_Stated task a_
In the records below, copy every line word for word, from the line containing "This screenshot has width=768, height=467." through the last line of the records, including both ends.

※

To put those into action, Sarah is back with us to provide some helpful tips and advice to create a holistic and inclusive hiring process for diverse candidates. When designing your employer brand, candidate outreach and your interview process, diversity and inclusion should come into play. Here’s how to make it a priority and a success story in your workplace. 

Rethinking your candidate attraction & interview process 

Just as important as what benefits you offer is how, when, where and why you offer them. To create a winning impression, be thoughtful in how diverse applicants and employees experience the many aspects of your company.  

For example, job descriptions and your employer brand are often the first introductions candidates have to your company. You want people to feel your company shares their perspectives, goals and values. 

As mentioned in our first post, true diversity goes beyond gender and racial diversity to include LGBTQIA+, generational diversity, different cultural backgrounds, neurodiversity, disabilities, educational diversity, socioeconomic diversity, intersectionality (individuals with multiple identities) and more. Keeping these perspectives in mind will help you to create a more welcoming experience at every touchpoint.

※

_Stated task b_
The passage on inclusive hiring says true diversity goes beyond gender and racial diversity. List each further kind of diversity it names there.

_Dataset entries_
※

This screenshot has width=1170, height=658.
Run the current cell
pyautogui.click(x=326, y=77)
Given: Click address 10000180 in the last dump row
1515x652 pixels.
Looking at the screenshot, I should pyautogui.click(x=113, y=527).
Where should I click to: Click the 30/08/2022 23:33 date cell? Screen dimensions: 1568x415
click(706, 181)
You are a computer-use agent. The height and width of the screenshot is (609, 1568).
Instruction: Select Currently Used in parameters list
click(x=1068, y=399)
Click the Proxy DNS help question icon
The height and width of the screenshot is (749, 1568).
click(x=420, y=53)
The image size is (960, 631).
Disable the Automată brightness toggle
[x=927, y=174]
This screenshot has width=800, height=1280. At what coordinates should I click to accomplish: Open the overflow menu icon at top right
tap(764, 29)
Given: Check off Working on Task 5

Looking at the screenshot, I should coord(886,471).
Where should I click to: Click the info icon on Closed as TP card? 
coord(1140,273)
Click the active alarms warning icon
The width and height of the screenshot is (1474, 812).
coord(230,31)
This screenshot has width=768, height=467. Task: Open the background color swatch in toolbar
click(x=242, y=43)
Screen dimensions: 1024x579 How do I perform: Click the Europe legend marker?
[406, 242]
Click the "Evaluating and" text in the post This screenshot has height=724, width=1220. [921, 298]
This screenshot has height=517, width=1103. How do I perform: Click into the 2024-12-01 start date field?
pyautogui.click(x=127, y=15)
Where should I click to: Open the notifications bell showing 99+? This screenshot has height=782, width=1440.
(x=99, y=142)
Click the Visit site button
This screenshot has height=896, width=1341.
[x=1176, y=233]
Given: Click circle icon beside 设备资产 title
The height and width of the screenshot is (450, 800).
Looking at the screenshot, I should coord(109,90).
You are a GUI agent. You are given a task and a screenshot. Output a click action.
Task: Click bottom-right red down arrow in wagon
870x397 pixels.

※

_Correct response a_
This screenshot has width=768, height=467. Task: Open the background color swatch in toolbar
click(x=242, y=43)
Screen dimensions: 1024x579 How do I perform: Click the Europe legend marker?
[406, 242]
Click the "Evaluating and" text in the post This screenshot has height=724, width=1220. [921, 298]
This screenshot has height=517, width=1103. How do I perform: Click into the 2024-12-01 start date field?
pyautogui.click(x=127, y=15)
Where should I click to: Open the notifications bell showing 99+? This screenshot has height=782, width=1440.
(x=99, y=142)
Click the Visit site button
This screenshot has height=896, width=1341.
[x=1176, y=233]
Given: Click circle icon beside 设备资产 title
The height and width of the screenshot is (450, 800).
Looking at the screenshot, I should coord(109,90).
You are a GUI agent. You are given a task and a screenshot. Output a click action.
Task: Click bottom-right red down arrow in wagon
870x397 pixels.

_Correct response b_
- LGBTQIA+
- generational diversity
- different cultural backgrounds
- neurodiversity
- disabilities
- educational diversity
- socioeconomic diversity
- intersectionality (individuals with multiple identities)